UUID=`$KAFKA/bin/kafka-storage.sh random-uuid`
$KAFKA/bin/kafka-storage.sh format -t $UUID -c $KAFKA/config/server1.properties
$KAFKA/bin/kafka-server-start.sh -daemon $KAFKA/config/server1.properties


Formatting /tmp/kraft-combined-logs


### Air quality sensor data publisher
This a small python Kafka client that publishes a continous stream of text lines, obtained from the periodic output of the sensors.

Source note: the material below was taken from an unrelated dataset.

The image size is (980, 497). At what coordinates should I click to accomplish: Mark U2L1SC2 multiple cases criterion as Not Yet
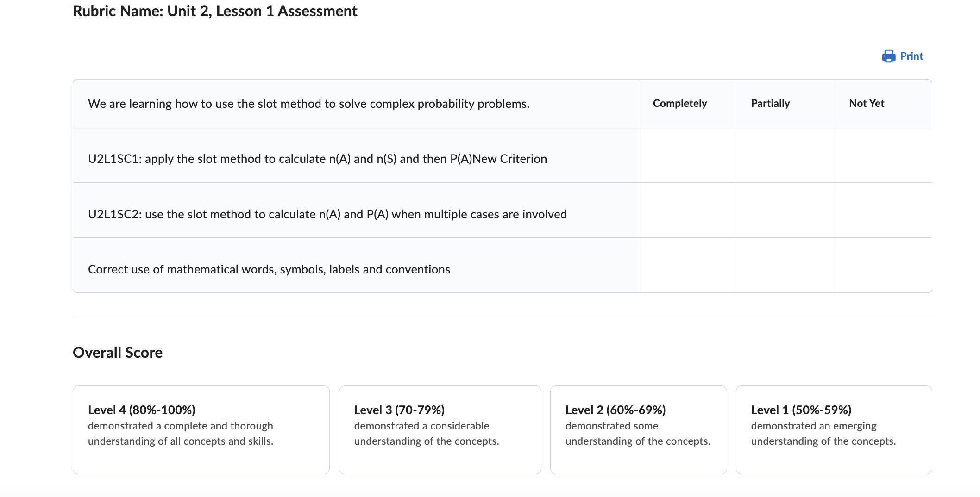click(x=882, y=210)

* The Kafka server is accessible @localhost:9092 
* The events are published to the `air_quality` topic
* Events are published 3600x faster than realtime relative to the timestamp


In [3]:
#@title Start Kafka Publisher
%%bash
pip install kafka-python dataclasses --quiet
wget -q -O - https://github.com/smduarte/ps2022/raw/main/colab/kafka-tp1-logsender.tgz | tar xfz - 2> /dev/null

cd kafka-tp1-logsender
nohup python publisher.py --filename 2020-01-06_sds011-pt.csv --topic air_quality  --speedup 3600 2> publisher-error.log > publisher-out.log &

The python code below shows the basics needed to process JSON data from Kafka source using PySpark.

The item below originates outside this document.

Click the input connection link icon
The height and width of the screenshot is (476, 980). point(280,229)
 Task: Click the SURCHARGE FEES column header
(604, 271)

Spark Streaming python documentation is found [here](https://spark.apache.org/docs/latest/api/python/reference/pyspark.streaming.html)

---
#### PySpark Kafka Stream Example


In [None]:
from pyspark.sql import SparkSession
from pyspark.sql.functions import *
from pyspark.sql.types import *

def dumpBatchDF(df, epoch_id):
    df.show(20, False)

spark = SparkSession \
    .builder \
    .appName('Kafka Spark Structured Streaming Example') \
    .config('spark.jars.packages', 'org.apache.spark:spark-sql-kafka-0-10_2.12:3.2.1') \
    .getOrCreate()

lines = spark \
  .readStream \
  .format('kafka') \
  .option('kafka.bootstrap.servers', 'localhost:9092') \
  .option('subscribe', 'air_quality') \
  .option('startingOffsets', 'earliest') \
  .load() \
  .selectExpr('CAST(value AS STRING)')


schema = StructType([StructField('timestamp', TimestampType(), True),
                     StructField('sensor_id', StringType(), True),
                     StructField('sensor_type', StringType(), True),
                     StructField('location', StringType(), True),
                     StructField('latitude', FloatType(), True),
                     StructField('longitude', FloatType(), True),
                     StructField('p1', FloatType(), True),
                     StructField('p2', FloatType(), True)])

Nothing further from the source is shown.